10 Nisan 2016 Pazar

-Viran-


İçinin yana yana kabul edemediği şeyleri var insanın. Bile bile göz göre göre kabul edemediği. Elinden birşey gelmemesinin sindirilemezliği. Boğazın düğümleniyor, için cayır cayır yanıyor, sol yanın acıyor, gözlerin doluyor ama yine de elinden gelen birşey yok. Sanki bir çığlık atsan bütün dertler son bulacakmış gibi. Yeniden doğduğun dünyada, gökyüzünün üstüne gelmesi gibi bir durum benimkisi. İnsanın aklına her gelişinde gözlerini kapatıp kendini sarsmak mı gelir sadece elinden? Her hatırladığında gülmek yerine, sadece gözünün en derininden belli olan kül yerine dönmüş kalbi mi görünür? Yaraların tam sarıldı derken kendine daha derininden bir yara nasıl açar bir insan? Unutamadığın, yarım bıraktığın, bırakıldığın... Hepsi bir anda acı mı verir insana? Bir anda unutulduğun, insana bu denli yara açabilirmiş oysaki.

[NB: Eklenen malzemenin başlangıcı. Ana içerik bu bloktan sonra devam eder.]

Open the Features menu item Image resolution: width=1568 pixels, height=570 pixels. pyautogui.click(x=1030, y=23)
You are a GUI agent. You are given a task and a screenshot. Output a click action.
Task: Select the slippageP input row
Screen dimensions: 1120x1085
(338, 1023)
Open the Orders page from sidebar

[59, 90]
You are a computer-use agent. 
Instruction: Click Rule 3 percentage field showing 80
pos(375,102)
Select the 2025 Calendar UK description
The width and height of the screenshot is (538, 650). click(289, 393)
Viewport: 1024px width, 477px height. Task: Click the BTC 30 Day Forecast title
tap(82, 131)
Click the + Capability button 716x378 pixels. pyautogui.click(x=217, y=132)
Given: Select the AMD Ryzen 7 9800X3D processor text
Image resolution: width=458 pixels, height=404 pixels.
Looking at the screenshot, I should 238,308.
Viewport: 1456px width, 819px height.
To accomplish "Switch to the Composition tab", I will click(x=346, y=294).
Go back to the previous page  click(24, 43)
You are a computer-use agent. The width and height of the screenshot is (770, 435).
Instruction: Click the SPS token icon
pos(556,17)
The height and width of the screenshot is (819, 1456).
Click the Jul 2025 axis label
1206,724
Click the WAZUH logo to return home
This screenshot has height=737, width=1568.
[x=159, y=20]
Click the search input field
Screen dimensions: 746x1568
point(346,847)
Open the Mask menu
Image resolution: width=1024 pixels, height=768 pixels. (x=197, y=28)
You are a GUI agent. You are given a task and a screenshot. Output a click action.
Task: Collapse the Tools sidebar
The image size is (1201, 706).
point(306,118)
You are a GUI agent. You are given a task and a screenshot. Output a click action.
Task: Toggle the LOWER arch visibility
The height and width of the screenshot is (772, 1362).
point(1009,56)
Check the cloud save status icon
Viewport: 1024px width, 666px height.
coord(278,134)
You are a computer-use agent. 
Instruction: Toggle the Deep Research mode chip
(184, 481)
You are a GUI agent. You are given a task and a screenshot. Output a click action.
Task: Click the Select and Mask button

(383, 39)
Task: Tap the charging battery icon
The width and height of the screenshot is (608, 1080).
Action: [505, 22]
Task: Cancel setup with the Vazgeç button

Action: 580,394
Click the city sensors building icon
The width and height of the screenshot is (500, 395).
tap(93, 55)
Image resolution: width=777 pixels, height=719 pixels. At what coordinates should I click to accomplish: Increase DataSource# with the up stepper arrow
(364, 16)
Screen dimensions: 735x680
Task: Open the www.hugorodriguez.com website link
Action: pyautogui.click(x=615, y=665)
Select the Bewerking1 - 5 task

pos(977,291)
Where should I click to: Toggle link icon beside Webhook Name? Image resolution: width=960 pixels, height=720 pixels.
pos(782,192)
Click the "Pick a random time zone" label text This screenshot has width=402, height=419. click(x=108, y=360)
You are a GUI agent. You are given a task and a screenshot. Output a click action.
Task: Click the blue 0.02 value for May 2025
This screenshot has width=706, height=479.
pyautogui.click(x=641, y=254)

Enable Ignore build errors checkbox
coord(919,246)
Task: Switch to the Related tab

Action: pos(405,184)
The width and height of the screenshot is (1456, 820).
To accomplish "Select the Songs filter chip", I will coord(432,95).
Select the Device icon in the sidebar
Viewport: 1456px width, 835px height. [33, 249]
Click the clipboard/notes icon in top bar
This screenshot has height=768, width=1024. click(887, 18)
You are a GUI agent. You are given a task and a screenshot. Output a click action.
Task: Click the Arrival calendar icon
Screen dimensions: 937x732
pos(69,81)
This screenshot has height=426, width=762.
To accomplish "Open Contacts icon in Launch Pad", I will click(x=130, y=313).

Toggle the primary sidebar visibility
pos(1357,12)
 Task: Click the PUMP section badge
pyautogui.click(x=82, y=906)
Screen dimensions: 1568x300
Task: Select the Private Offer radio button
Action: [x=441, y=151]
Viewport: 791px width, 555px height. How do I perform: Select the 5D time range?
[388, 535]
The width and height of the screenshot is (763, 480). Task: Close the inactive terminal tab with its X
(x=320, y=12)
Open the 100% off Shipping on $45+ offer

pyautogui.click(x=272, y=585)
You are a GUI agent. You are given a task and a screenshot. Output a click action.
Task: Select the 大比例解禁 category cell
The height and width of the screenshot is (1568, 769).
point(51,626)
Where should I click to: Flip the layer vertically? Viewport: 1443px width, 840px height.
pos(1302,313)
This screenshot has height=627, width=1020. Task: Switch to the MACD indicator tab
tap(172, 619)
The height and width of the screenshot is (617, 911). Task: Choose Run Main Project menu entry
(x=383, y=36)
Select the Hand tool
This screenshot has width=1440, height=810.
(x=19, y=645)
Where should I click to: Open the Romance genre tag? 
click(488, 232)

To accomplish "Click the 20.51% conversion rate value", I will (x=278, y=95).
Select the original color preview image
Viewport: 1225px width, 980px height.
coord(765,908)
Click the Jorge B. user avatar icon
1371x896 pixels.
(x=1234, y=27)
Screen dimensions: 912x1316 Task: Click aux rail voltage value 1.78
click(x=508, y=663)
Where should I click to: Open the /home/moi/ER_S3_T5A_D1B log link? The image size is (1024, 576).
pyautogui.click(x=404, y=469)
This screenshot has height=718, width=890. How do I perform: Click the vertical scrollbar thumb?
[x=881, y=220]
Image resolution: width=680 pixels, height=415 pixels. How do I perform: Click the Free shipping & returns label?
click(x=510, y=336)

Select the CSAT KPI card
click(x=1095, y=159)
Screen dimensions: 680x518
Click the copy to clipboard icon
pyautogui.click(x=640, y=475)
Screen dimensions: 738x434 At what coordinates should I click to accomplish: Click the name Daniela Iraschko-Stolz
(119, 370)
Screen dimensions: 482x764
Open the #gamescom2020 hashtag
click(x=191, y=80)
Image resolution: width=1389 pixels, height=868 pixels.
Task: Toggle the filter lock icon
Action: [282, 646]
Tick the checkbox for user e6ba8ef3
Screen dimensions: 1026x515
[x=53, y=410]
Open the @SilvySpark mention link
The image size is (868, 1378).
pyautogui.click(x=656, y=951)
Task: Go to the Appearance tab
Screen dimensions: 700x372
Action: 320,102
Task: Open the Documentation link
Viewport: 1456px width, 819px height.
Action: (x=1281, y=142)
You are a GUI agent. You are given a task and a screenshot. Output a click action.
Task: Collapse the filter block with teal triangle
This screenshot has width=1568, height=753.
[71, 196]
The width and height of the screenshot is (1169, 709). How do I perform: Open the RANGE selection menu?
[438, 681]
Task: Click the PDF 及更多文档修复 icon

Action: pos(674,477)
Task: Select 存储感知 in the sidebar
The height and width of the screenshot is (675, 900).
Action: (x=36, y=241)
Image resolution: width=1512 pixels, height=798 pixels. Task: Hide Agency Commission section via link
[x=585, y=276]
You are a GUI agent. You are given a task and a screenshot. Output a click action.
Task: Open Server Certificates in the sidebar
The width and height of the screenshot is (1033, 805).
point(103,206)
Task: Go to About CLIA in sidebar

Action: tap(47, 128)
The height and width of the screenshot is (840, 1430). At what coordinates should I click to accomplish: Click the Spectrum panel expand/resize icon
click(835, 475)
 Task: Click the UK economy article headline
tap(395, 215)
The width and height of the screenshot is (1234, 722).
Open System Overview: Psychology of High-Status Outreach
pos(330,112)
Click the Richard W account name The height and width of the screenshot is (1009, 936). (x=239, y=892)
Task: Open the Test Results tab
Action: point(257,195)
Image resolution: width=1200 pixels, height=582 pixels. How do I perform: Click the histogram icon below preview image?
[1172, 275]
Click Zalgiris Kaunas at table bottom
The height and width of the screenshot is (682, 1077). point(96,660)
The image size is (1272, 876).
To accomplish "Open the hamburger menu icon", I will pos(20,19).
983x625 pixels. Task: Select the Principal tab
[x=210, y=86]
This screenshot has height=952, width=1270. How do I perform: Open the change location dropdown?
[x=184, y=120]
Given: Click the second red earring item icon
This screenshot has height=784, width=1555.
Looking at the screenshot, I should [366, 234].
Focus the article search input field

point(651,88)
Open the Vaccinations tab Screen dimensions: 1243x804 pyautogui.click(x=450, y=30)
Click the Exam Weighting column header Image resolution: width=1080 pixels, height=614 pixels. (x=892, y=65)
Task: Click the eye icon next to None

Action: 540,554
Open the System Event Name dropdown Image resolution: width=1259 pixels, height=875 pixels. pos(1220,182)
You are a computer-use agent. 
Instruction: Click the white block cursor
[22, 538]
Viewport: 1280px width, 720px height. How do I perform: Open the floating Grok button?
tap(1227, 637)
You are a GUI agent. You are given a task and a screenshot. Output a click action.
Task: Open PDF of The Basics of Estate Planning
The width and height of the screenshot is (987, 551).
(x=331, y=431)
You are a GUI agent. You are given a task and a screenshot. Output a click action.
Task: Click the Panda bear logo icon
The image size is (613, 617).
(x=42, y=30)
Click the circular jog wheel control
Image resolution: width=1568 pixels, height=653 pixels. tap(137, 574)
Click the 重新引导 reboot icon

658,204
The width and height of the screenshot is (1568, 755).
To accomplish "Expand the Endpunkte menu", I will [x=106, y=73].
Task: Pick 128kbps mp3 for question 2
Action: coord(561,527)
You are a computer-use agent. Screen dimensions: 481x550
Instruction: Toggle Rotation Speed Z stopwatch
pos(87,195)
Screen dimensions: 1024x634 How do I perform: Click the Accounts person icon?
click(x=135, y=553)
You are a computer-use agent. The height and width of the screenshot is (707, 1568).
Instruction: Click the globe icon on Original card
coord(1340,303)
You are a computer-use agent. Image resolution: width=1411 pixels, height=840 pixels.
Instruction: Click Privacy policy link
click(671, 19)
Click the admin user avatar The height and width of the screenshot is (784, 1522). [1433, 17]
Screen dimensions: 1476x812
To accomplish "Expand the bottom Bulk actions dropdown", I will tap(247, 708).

Bu yaşadığım güle güle ağlamak değilde nedir? Gülmenin sebebi mutluluk değilse peki? Acıdan da gülebilirmiş insan. Paramparça olmuşken de gülebilir bir şekilde. En kötüsü de üzüldüğünle kalmaktı. En ağırı. Herşey yoluna girdi dediğin anda tekrar bazı şeylerin seni üzmesine izin vermek en ağır çaresizlikti bence. En ağır yenilgi. Günlerce gülmene sebep olanlar bir anda senin yüreğini viran edebilirdi. Seni bir anda nasıl kül edebilirdi? Kalabalığın içinde yalnız kalmak gibiydi. Sesin içinde sessizliğe bürünmek gibi. Yazılan satırlar anlamsız, üzülen, kırılan, incinen mecalsiz ve acz tutuyor, yarım bırakan,bırakılan umutsuz. Kısaca herşey ve herkes çaresiz, yorgun,inançsız. İnançsız ya. Güvenin bittiği yerde inancın da bitmesi gibiymiş, inandıkların bir anda saçma gelmesi gibiymiş. Böyle olması durumuna da insan çaresizlik dermiş.